Sin tener éxito empecé a conocer la ansiedad, el aire empezó a agotarse y fue ahí donde tosía muy fuerte, con ese motivo mi madre me preguntó que qué me pasaba, yo solo respondí: aua.
El instinto de mi madre reaccionó de inmediato y se percató que tenía una aguja en la garganta, tomó lo necesario y bajó como pudo del edificio para pedir un taxi y que la llevara a la clínica más cercana, pero nada.
Recuerdo que mi madre me llevó en el auto de su hermanastro a la clínica 10, pero en urgencias solo vi cómo los doctores le decían a mi madre que no inventara cosas, “las madres siempre inventan para que revisemos a sus hijos”. Al no aceptarme nos fuimos al Hospital Pediátrico Coyoacán.
Yo recuerdo tener la cabeza afuera de la ventana para que me diera aire, pero lo único que me daba era vómito. Cuando llegamos los doctores me pasaron a rayos x y ahí vieron que la aguja ya estaba en el estómago.
—Tendremos que esperar cuatro días para que la expulse de manera natural. Sino, tendremos que operarlo.

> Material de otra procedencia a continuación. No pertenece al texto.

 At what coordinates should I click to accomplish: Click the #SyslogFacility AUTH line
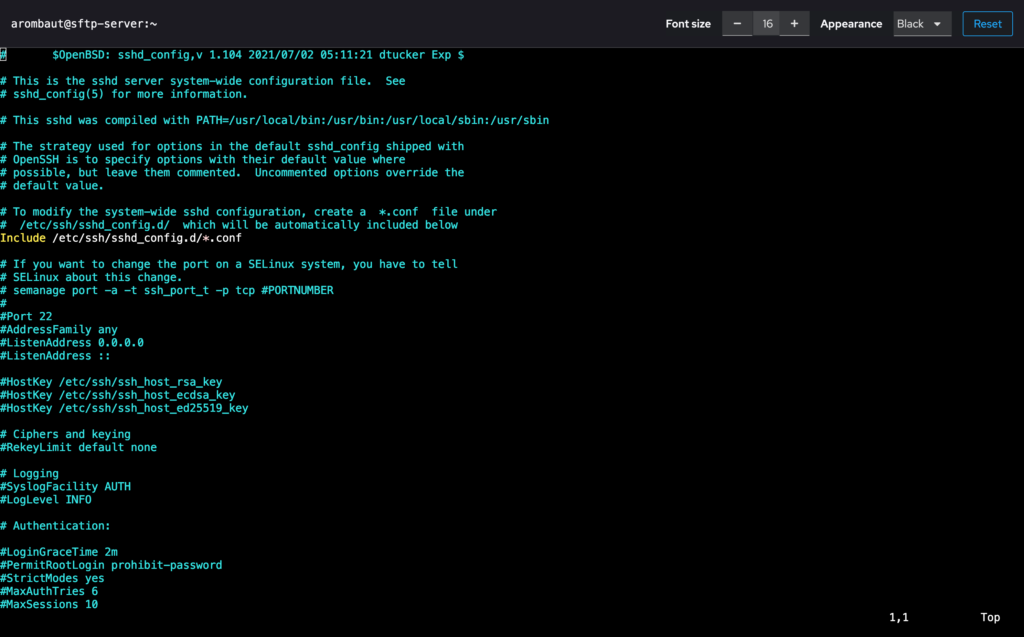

En ese momento dejé de hablar.
El doctor recetó a mi madre que me dieran de comer todo lo que yo quisiera, pero ya tenía miedo de comer y más por el dolor que tenía en la garganta.
Llegó el fin de semana y nada, faltaba un día para digerirla y mientras esperaba recibí burlas de tíos y primos, ya que si un globo explotaba decían que era mi culpa. Recuerdo que en esos días de recuperación mi abuelo me llevó a la farmacia y compró todos los dulces que un niño de mi edad quisiera, pero no comí nada por el miedo.
Hasta que ese domingo la deseché en el cumpleaños de un familiar y al otro día, en el hospital, el doctor le pidió a mi mamá quedarse con el expediente, siendo este el primer caso de un niño que se comió una aguja.